Items listed in a dataset
***
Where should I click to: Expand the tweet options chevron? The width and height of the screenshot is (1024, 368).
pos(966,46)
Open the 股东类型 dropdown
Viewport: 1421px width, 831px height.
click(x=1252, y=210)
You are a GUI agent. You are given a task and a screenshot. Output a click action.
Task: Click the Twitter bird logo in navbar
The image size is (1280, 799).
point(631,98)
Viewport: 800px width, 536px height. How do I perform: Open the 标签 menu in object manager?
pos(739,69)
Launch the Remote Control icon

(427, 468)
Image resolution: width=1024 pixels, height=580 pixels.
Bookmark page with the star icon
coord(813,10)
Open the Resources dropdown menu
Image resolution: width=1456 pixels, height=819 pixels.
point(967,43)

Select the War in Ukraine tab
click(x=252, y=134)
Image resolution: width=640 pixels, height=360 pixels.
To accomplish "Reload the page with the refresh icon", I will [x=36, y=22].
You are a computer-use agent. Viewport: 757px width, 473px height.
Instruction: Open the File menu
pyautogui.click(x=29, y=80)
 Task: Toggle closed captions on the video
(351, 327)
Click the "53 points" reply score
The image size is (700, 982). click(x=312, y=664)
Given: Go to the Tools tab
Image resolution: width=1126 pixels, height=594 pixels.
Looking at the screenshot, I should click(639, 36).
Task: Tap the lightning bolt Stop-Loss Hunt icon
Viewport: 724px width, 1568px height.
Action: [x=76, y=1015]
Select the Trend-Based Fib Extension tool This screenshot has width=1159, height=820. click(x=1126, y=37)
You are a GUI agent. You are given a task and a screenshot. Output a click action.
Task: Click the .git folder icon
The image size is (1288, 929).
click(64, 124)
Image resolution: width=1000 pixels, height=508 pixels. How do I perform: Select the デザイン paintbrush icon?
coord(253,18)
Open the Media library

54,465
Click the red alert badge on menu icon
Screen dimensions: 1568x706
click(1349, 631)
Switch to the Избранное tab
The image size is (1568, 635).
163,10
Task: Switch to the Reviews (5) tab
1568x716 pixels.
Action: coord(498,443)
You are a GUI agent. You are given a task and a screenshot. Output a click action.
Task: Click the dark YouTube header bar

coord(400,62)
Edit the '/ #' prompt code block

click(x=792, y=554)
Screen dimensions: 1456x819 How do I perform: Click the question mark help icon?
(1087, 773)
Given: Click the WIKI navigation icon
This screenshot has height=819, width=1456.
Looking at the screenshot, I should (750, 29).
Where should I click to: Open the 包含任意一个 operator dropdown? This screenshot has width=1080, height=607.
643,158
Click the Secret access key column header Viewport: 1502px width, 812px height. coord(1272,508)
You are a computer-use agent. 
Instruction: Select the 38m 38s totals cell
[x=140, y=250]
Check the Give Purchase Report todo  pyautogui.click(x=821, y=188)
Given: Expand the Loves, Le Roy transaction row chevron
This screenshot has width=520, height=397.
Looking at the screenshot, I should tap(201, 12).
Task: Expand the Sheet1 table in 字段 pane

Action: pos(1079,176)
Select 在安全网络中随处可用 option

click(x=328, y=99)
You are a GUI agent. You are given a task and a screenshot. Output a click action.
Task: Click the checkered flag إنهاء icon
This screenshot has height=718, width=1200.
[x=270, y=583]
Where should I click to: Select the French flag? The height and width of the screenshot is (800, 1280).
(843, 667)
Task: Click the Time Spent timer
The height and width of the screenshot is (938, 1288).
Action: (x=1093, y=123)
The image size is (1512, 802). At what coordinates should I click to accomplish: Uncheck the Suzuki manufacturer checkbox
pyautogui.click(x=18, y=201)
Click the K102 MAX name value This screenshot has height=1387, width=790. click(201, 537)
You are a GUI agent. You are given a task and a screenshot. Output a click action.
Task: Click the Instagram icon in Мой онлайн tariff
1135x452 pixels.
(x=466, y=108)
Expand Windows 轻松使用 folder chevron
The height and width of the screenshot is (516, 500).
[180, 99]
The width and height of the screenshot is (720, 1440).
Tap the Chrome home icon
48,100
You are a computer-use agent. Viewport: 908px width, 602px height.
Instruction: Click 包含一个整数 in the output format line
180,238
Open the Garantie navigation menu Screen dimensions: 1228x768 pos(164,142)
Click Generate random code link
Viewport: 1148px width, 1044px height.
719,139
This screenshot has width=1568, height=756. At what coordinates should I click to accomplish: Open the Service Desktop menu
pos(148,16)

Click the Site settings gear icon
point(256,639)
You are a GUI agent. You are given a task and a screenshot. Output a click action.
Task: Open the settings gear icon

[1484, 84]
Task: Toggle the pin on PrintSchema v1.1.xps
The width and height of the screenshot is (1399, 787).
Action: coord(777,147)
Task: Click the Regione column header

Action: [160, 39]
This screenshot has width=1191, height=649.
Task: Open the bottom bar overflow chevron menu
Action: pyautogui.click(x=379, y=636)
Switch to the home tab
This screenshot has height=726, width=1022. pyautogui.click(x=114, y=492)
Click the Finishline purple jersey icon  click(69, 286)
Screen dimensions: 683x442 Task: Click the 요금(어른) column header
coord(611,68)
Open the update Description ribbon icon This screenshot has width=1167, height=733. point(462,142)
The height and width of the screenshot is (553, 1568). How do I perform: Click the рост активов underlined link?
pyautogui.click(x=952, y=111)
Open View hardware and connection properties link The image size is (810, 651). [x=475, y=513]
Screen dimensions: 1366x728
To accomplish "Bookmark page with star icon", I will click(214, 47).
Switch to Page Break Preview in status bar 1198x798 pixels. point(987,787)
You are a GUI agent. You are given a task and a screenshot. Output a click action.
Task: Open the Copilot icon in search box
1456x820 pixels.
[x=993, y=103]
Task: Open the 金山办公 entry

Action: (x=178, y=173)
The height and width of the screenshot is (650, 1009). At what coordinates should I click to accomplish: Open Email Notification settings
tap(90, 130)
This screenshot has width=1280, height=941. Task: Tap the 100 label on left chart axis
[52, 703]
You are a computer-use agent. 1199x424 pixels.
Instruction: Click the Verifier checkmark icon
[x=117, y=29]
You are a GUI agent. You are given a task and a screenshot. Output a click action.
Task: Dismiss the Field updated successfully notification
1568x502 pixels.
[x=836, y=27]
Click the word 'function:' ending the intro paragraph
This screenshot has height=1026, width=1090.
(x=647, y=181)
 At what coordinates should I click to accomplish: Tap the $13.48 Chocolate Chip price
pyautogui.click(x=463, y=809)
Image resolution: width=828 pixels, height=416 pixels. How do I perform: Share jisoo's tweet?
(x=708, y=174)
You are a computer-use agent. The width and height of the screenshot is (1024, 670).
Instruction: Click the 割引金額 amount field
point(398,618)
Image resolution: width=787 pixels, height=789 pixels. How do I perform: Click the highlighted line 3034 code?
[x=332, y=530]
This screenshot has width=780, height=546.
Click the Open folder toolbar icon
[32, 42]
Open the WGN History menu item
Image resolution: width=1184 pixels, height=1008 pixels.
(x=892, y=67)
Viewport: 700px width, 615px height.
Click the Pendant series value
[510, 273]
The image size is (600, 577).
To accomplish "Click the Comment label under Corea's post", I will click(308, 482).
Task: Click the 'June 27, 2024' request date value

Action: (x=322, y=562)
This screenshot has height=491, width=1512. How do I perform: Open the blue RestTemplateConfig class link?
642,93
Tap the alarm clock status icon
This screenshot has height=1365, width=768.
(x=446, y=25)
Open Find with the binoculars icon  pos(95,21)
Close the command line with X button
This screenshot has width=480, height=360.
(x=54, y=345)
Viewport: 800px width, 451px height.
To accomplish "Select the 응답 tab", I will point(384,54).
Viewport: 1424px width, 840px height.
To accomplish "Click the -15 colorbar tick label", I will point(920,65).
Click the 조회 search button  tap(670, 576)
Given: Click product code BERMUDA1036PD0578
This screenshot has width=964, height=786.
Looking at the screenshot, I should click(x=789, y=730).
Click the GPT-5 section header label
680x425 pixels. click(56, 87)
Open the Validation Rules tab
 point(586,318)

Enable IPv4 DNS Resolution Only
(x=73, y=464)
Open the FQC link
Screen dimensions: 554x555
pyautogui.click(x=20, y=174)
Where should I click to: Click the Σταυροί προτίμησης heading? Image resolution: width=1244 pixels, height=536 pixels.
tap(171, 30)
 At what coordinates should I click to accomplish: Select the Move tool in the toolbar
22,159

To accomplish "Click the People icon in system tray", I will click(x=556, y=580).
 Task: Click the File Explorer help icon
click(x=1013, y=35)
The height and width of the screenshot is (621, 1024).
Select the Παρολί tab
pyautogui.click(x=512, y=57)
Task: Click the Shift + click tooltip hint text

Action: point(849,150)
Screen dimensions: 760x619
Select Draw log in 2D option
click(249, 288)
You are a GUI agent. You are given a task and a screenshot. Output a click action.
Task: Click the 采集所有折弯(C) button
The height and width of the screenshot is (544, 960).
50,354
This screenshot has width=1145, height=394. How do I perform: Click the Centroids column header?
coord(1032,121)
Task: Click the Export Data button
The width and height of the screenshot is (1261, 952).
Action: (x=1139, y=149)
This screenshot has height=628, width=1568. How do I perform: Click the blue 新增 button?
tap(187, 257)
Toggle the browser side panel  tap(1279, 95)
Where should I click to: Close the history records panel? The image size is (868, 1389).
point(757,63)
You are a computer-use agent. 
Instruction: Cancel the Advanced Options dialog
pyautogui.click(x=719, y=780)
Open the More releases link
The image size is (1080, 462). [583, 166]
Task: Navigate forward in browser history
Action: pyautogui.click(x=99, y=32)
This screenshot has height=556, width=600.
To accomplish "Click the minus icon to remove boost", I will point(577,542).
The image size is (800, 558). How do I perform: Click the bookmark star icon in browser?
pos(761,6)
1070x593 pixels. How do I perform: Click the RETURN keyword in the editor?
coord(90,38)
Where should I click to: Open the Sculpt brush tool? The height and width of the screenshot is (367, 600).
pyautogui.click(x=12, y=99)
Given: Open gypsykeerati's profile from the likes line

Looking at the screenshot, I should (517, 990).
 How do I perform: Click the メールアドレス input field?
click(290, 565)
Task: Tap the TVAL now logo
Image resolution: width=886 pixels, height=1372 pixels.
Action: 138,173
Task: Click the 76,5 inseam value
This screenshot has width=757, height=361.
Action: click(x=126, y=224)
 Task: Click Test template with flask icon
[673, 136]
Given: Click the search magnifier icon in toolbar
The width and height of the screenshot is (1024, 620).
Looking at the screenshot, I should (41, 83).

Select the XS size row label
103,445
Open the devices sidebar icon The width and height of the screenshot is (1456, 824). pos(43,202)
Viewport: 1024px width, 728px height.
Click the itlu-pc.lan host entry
***
Task item
The expected output is one number, the tally of lines above containing "logo".

Response area
2